Bulletins de l'Ilec

Pluralité des modèles d’achats et des segmentations - Numéro 450

01/07/2015

L’implication, l’habitude, la destination personnelle de l’achat, affectent l’influence relative de chacun dans le ménage. Sous l’empire de facteurs structurants plus lourds, comme le rapport à l’emploi ou le nombre d’enfants. Entretien avec Caroline Riché, maître de conférences à l’IAE d’Amiens

Vous avez étudié les rôles respectifs des conjoints, assez contrastés, dans les décisions d’achat stratégiques des ménages. Les achats courants (produits de grande consommation) répondent-ils à un modèle radicalement différent ?

Caroline Riché : Il n’existe pas de modèle unique, ni de ménage ni de consommation collective (en couple). À cet égard, acheter un produit courant, comme lors des courses alimentaires, ou réaliser une acquisition stratégique, comme un logement, requiert différemment la motivation à s’impliquer dans le processus d’achat. Les achats courants n’engagent pas les mêmes dépenses : plus l’achat est coûteux, plus les conjoints veilleront au choix finalement effectué, puisque il aura des conséquences sur d’autres décisions du ménage. Ainsi, les choix relatifs au logement affecteront les choix relatifs aux vacances.
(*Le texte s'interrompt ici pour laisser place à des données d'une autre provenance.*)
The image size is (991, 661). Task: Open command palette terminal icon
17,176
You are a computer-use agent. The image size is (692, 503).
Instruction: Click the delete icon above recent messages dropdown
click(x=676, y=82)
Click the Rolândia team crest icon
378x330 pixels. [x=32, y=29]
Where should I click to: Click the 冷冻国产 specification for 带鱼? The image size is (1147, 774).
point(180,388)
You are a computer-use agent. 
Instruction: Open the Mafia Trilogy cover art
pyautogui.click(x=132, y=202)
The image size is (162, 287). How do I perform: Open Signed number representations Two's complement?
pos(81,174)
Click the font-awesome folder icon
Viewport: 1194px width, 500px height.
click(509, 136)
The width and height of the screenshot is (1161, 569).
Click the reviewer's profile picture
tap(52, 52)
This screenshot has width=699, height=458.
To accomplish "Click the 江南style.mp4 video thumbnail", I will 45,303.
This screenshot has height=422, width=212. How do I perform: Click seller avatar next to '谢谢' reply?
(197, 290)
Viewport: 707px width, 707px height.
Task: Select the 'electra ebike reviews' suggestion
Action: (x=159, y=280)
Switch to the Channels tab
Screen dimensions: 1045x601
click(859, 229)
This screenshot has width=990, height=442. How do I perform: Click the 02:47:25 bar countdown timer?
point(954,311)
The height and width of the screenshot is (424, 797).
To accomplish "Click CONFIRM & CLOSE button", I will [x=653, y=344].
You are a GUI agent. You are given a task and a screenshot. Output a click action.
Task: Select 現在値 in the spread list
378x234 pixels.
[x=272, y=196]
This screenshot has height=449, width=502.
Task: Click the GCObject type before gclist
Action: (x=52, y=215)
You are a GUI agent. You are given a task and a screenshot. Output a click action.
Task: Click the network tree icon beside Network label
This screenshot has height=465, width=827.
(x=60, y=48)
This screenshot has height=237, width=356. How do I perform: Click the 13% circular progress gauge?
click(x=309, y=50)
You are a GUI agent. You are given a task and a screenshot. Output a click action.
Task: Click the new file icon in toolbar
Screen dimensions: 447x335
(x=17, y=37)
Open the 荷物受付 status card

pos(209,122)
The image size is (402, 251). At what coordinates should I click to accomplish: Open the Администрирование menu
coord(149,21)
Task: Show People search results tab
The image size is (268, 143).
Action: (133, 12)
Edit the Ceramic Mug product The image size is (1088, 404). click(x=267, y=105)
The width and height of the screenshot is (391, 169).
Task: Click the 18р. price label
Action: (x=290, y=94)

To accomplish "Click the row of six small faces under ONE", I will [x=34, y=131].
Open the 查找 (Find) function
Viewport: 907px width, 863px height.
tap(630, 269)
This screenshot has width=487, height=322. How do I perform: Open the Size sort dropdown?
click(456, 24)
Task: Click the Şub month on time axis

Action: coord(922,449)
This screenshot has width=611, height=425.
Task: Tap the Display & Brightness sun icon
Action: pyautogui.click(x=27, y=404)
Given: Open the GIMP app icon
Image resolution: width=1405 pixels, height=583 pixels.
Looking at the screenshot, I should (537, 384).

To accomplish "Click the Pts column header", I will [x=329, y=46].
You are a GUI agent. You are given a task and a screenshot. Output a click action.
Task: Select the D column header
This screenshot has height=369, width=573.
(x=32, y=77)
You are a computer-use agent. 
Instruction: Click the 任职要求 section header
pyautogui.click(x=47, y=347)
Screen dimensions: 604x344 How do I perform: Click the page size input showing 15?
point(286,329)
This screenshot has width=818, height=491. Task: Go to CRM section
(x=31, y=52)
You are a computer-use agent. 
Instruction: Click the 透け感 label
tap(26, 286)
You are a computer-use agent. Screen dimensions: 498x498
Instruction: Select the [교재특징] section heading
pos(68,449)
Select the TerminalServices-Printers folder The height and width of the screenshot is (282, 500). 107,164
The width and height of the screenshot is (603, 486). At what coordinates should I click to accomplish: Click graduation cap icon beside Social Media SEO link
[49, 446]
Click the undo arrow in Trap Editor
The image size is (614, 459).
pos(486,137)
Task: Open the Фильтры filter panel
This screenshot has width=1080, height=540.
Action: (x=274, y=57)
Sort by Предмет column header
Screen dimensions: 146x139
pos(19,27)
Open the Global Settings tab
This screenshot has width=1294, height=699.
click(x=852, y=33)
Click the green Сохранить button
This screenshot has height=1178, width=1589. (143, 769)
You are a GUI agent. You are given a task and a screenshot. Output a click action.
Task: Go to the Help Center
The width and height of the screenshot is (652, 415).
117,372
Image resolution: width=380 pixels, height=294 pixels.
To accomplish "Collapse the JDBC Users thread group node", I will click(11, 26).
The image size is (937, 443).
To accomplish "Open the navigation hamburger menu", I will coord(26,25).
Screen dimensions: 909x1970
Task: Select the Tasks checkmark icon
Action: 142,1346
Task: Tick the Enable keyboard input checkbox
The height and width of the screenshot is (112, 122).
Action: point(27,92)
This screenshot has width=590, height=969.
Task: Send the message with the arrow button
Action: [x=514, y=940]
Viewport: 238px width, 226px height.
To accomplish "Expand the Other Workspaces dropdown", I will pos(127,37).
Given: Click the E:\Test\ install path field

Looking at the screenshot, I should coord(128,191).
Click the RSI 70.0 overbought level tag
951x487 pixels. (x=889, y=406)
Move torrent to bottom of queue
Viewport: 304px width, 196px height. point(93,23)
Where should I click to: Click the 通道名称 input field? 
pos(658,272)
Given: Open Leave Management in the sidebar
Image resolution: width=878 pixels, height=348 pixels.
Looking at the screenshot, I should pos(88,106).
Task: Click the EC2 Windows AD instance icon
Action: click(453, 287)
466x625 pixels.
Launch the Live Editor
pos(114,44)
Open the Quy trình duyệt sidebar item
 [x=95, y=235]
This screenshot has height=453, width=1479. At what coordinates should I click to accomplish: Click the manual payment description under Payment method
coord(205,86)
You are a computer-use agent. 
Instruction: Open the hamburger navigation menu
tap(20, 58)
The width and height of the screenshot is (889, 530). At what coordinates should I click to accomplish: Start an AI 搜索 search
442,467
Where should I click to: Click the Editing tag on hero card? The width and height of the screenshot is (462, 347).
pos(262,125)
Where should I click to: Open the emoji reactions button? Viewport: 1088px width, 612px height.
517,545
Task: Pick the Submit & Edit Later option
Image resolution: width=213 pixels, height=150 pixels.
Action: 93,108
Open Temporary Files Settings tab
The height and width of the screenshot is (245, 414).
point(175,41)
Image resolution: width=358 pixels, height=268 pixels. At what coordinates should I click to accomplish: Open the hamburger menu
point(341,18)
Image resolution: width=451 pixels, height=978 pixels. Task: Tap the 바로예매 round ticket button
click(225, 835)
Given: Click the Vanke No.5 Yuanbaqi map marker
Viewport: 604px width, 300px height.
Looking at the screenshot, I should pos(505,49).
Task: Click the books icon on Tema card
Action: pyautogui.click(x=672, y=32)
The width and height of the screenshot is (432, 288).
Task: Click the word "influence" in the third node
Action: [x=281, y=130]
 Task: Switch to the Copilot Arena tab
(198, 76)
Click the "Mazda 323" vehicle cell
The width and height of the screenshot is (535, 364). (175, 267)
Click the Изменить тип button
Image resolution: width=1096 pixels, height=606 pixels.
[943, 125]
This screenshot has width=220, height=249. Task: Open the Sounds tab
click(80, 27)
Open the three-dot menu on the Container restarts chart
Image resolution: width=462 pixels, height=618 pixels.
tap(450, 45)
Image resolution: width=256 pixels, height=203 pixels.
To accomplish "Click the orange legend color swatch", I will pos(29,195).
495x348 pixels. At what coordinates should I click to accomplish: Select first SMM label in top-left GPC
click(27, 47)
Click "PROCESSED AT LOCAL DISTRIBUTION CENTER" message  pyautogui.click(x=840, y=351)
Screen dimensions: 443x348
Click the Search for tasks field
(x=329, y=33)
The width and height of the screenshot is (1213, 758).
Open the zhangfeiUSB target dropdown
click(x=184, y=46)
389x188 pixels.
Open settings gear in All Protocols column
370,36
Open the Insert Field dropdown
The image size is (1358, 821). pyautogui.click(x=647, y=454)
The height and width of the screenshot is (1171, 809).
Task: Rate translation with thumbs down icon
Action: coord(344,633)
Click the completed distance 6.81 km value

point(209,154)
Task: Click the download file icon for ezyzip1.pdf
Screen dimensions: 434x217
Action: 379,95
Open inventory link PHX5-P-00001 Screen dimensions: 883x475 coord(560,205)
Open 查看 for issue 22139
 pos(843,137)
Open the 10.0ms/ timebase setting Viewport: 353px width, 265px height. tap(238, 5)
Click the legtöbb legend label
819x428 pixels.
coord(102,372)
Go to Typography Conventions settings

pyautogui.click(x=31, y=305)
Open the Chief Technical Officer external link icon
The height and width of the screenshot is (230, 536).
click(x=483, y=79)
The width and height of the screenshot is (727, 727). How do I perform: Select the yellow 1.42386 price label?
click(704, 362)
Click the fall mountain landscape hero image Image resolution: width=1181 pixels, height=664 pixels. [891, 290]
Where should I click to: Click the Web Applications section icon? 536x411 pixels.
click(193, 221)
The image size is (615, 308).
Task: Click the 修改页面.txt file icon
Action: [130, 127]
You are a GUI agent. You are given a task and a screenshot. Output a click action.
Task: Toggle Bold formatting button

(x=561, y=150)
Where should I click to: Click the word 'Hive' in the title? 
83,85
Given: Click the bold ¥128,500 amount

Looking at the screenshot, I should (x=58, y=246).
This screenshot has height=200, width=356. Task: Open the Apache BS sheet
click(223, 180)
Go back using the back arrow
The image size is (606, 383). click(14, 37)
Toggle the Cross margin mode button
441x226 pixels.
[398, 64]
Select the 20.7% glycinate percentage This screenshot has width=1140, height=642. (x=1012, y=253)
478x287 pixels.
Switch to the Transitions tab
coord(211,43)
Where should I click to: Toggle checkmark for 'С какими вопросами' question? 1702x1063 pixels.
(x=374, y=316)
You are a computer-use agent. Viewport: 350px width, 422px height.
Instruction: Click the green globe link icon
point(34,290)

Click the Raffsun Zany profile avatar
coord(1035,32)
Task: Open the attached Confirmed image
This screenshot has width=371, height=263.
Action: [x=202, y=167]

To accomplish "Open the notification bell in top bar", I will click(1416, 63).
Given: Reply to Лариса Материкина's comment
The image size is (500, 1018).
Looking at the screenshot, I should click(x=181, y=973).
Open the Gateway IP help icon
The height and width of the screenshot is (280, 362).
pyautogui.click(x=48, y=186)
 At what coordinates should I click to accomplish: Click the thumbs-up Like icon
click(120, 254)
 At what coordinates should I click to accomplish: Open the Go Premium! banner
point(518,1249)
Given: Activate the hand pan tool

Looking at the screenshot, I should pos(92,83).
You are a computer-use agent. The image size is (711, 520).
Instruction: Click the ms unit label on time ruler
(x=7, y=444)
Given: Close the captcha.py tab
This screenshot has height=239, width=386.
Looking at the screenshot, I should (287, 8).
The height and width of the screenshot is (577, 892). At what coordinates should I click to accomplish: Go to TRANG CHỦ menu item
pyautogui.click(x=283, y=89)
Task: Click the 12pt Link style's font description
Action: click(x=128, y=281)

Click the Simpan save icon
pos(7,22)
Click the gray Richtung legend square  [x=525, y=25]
Ce qu’on appelle « désaccords interclasses » peut survenir : les deux conjoints n’accordent pas le même niveau de priorité à un achat. Dans ce cas, différents mécanismes sont mis en œuvre, consciemment ou inconsciemment, pour permettre de produire une décision collective liée au ménage à partir des préférences individuelles de chaque conjoint. Certaines études montrent que lorsque les deux conjoints se sentent impliqués, des situations de désaccord donnent plus facilement lieu à une négociation ou à un marchandage au sein du couple.

Outre la nature de la décision, de multiples facteurs doivent être considérés. On peut citer les caractéristiques des conjoints et du couple, comme les effets de la personnalité, les différences d’âges, le degré d’homogamie, ou l’histoire du couple en général. Outre le couple, la décision familiale inclut davantage les enfants, d’autant plus pour les produits courants.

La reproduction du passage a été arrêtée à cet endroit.